La demande d’air conditionné, en particulier, devient un facteur clé de pression sur les réseaux, notamment dans les économies émergentes et en développement qui devraient représenter la majeure partie de cette augmentation. D’ici 2035, l’augmentation de la demande liée à la climatisation pourrait ajouter 500 GW à la demande de pointe mondiale. « Le climat plus chaud et l’augmentation des revenus favorisent l’essor de la climatisation, qui devient un consommateur incontournable d’énergie« , observe l’Agence internationale de l’énergie dans son « World Energy Outlook 2025 » publié ce matin.

Généraliser  les technologies passives

Pour éviter ce scénario catastrophe, le Pnue appelle à une adoption généralisée de solutions passives et à faible consommation d’énergie.

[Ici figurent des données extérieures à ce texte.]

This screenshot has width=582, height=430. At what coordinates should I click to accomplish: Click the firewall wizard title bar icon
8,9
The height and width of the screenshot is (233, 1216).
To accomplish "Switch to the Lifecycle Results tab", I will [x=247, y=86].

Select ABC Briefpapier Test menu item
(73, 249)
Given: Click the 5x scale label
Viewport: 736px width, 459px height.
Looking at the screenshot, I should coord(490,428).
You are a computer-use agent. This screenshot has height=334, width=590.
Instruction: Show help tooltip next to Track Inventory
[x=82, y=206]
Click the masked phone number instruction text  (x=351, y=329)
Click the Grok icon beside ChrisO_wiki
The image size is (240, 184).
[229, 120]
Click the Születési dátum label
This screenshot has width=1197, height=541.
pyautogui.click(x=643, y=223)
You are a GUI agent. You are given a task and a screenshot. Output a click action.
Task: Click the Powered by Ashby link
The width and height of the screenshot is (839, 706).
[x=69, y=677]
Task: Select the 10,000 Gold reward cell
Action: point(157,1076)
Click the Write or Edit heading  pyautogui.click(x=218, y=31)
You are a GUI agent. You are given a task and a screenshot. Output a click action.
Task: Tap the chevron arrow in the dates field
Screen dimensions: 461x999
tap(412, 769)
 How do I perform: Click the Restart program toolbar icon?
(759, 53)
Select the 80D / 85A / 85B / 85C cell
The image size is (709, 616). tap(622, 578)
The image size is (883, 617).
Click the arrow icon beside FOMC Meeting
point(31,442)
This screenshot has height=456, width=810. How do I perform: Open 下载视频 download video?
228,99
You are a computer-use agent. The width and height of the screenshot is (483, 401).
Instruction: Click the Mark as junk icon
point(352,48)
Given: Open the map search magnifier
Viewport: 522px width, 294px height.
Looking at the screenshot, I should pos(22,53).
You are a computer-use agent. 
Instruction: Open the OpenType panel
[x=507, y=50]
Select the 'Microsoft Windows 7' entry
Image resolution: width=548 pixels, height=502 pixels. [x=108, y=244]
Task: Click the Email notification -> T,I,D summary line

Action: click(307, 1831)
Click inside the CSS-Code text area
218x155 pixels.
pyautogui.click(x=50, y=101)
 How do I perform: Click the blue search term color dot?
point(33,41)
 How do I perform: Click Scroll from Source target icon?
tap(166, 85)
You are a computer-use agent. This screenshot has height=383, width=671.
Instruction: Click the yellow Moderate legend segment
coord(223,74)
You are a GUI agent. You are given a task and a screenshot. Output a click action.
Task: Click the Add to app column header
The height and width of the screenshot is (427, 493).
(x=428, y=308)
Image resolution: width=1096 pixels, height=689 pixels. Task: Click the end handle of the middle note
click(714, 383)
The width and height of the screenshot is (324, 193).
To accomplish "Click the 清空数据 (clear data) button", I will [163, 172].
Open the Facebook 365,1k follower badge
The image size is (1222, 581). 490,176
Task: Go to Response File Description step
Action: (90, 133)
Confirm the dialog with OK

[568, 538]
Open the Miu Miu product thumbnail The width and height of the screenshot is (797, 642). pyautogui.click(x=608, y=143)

Ces solutions, qui vont des techniques de ventilation manuelle à la végétalisation des villes, en passant par une meilleure isolation thermique des bâtiments, représentent des alternatives viables et bien moins polluantes que la climatisation traditionnelle. Le rapport souligne que près de deux tiers des réductions d’émissions de la climatisation pourraient provenir de ces stratégies passives, ce qui montre à quel point elles sont essentielles pour limiter l’impact de la demande croissante en refroidissement. D’un point de vue économique, ces solutions passives sont également largement plus accessibles que la climatisation. En effet, leur coût d’implantation est relativement faible et leur entretien minimal. Par ailleurs, elles permettent de générer des économies considérables à long terme en réduisant la dépendance à l’énergie et en prévenant la surcharge des réseaux électriques.

Le rapport du Pnue appelle à une réforme profonde des politiques climatiques mondiales. Aujourd’hui, seulement 54 pays ont intégré des politiques complètes de gestion de la demande en climatisation, dont l’activation de codes de construction énergétiques plus stricts, l’instauration de normes minimales d’efficacité énergétique et la transition vers des réfrigérants moins polluants. Le Pnue insiste sur l’urgence d’inclure ces solutions passives dans la planification urbaine et les stratégies de développement national.